Me presenté en tiempo y forma a la cita señalada y allí me recibió una señora que lo primero que hizo fue exigirme identificación mediante mi DNI y ella, sin embargo, no se presentó. A la salida de su despacho, y después de leer el informe que me entregó, ya que no me dejó hacerlo durante la entrevista, comprobé que era una inspectora médico. Durante la entrevista, y sin ningún interrogatorio ni exploración relativas al problema de salud causante de la baja, me comunicó que me daba el alta porque “llevaba mucho tiempo de baja” (en realidad poco más de tres meses). Le manifesté que aún no estaba en condiciones de trabajar al 100% como médico y esto lo podría ratificar mi médico especialista, quien no me había indicado aún el alta médica, a lo que respondió, prepotente, “que si quería fuera ella quien la llamara”.

Asimismo, cuestionó mis decisiones y actuaciones como médico por razón de mi edad (¡tengo 62 años!) Acto seguido me entregó un documento que, obviamente, ya tenía elaborado porque no lo escribió durante la entrevista, en letra muy pequeña, donde figuraba el supuesto “resultado del reconocimiento médico” que, repito, no había realizado y, como colofón, el “alta médica por curación”, o sea, alta por el “artículo 33” y sin ningún criterio médico. Todo ello considero que son hechos de mala praxis profesional, maltrato verbal, discriminación por edad y falsedad en documento público.

Esa misma mañana contacté con mi médico de familia y mi médico especialista y ambos me informaron que no había nada que hacer porque la Inspección estaba “por encima“ de ellos y no se tiene en cuenta su criterio profesional (¡qué mal se tienen que sentir cuando son ninguneados!). A continuación, hablé con mi abogada, para presentar la “reclamación previa a la vía judicial social”, a la que daba pie el escrito, en letra muy pequeña, supongo que con la intencionalidad de que pueda pasar desapercibido, la cual presenté en el plazo de 10 los días establecido. Al cabo de dos meses recibí contestación de la directora provincial del INSS en la que, como era de esperar, ya que se hace de oficio, se “desestimaba” la reclamación previa presentada, se “ratificaba” el alta médica y se daba opción a “interponer demanda ante el Juzgado de lo Social”. Mi abogada, quien tiene una amplia trayectoria en Derecho Laboral y Sanitario, consideró que era inútil interponer la mencionada demanda ya que en estos casos los fallos son siempre a favor de la Administración.

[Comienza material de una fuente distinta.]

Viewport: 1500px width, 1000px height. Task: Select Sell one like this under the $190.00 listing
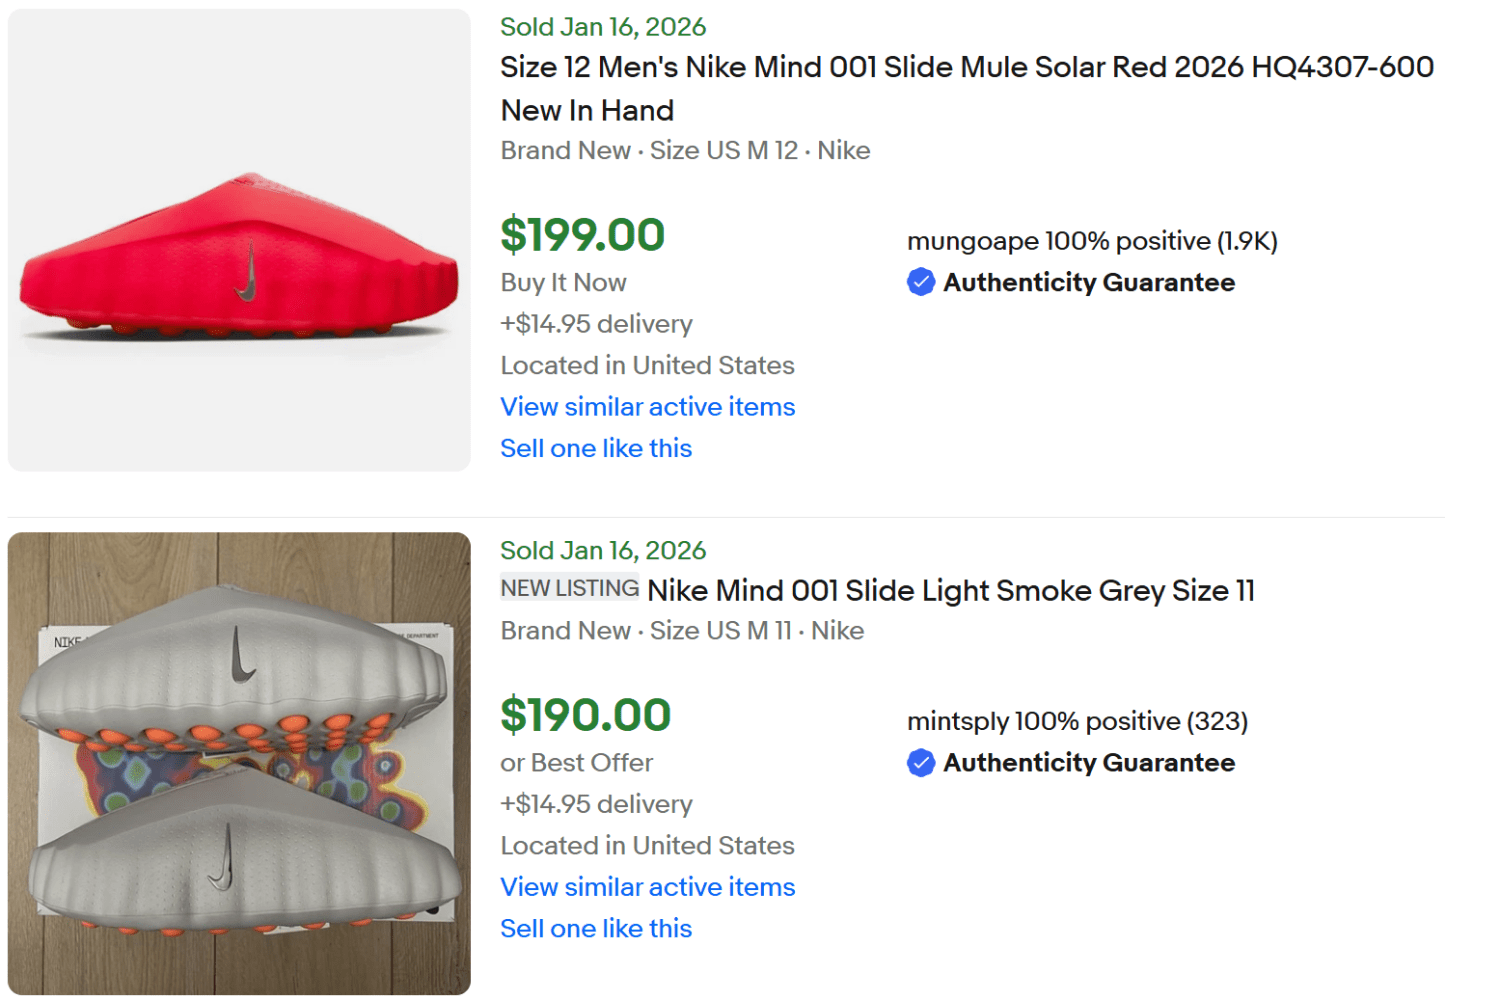tap(596, 928)
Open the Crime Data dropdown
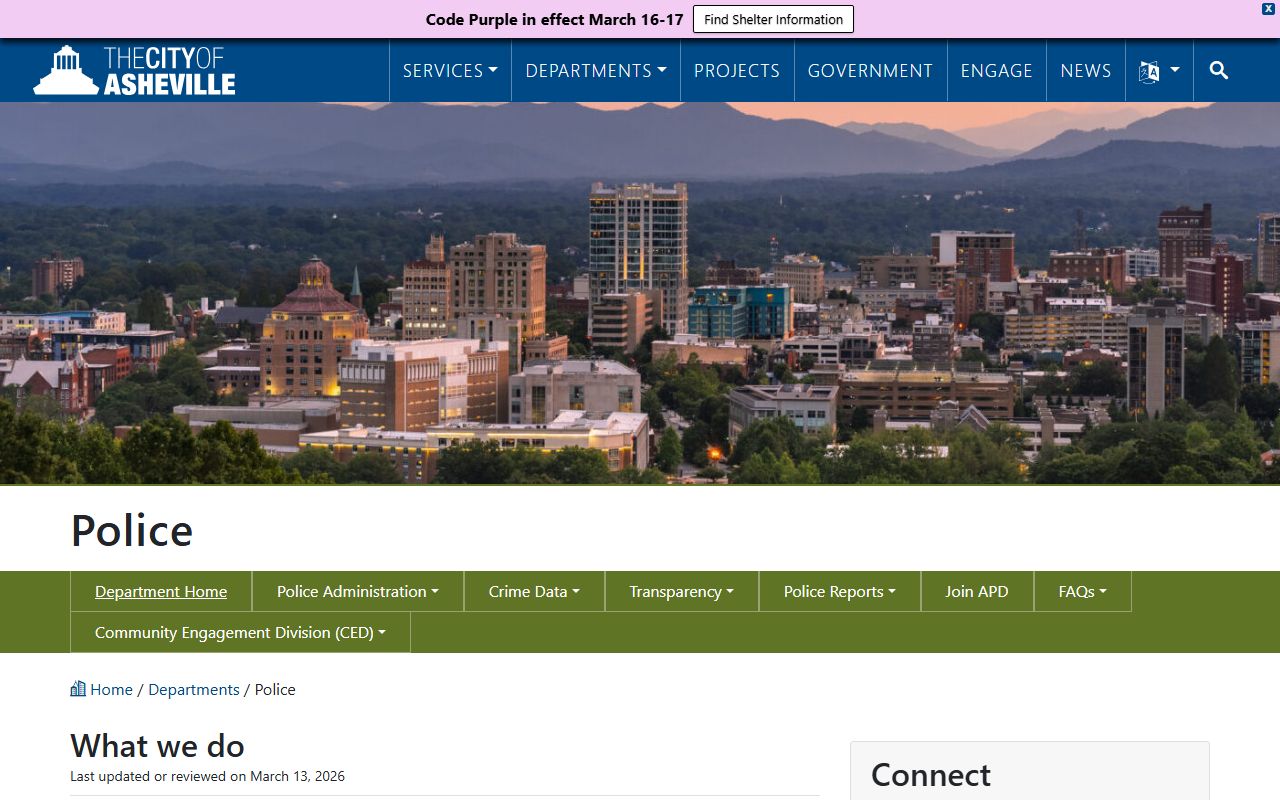Viewport: 1280px width, 800px height. point(534,592)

En todo este tiempo no he dejado de acordarme de la sensación de pena y de vergüenza que hubiera tenido mi madre, que fue funcionaria del INSS, al ver la deriva que han tomado las actuaciones de este organismo otrora digno.

Por último, señores ciudadanos, como médico, y discúlpenme la ironía, les aconsejo que no se pongan enfermos (¡como si alguien pudiera decidir cómo y cuándo hacerlo!) y si la enfermedad acontece, cúrense en el plazo establecido para no tener que caer en el averno de la susodicha Inspección Médica. Estimados compañeros médicos, olvidaos de aquello que aprendimos en la facultad de Medicina de que no hay enfermedades sino enfermos ya que las enfermedades, según el criterio administrativo, son todas idénticas y no admite la variabilidad individual.

Estimada Salomé, no es que en el INSS haya una diablesa, sino que hay varias, y, menos mal, que, como tú, tengo la fortuna de tener ángeles en mi vida. Resulta que conozco varios casos similares al mío en personas allegadas, y aunque al principio te cuesta dar crédito a todo lo que escuchas, como que a los sanitarios se nos trata incluso peor, no tomas conciencia plena de lo que sucede hasta el día en que te pasa a ti. En fin, no sé cómo estas personas que quizás algún día tuvieron alguna de las cualidades inherentes a la profesión médica, como la empatía con el enfermo, pueden dormir tranquilas. Como Salomé, también animo a “abrir hilo” ya que denunciar el maltrato, la mala praxis, la vejación y la falsedad documental, no sólo es un derecho, sino también un deber ciudadano.

Agradezco la publicación de esta carta, ya que es de lo poco que podemos hacer, y su lectura.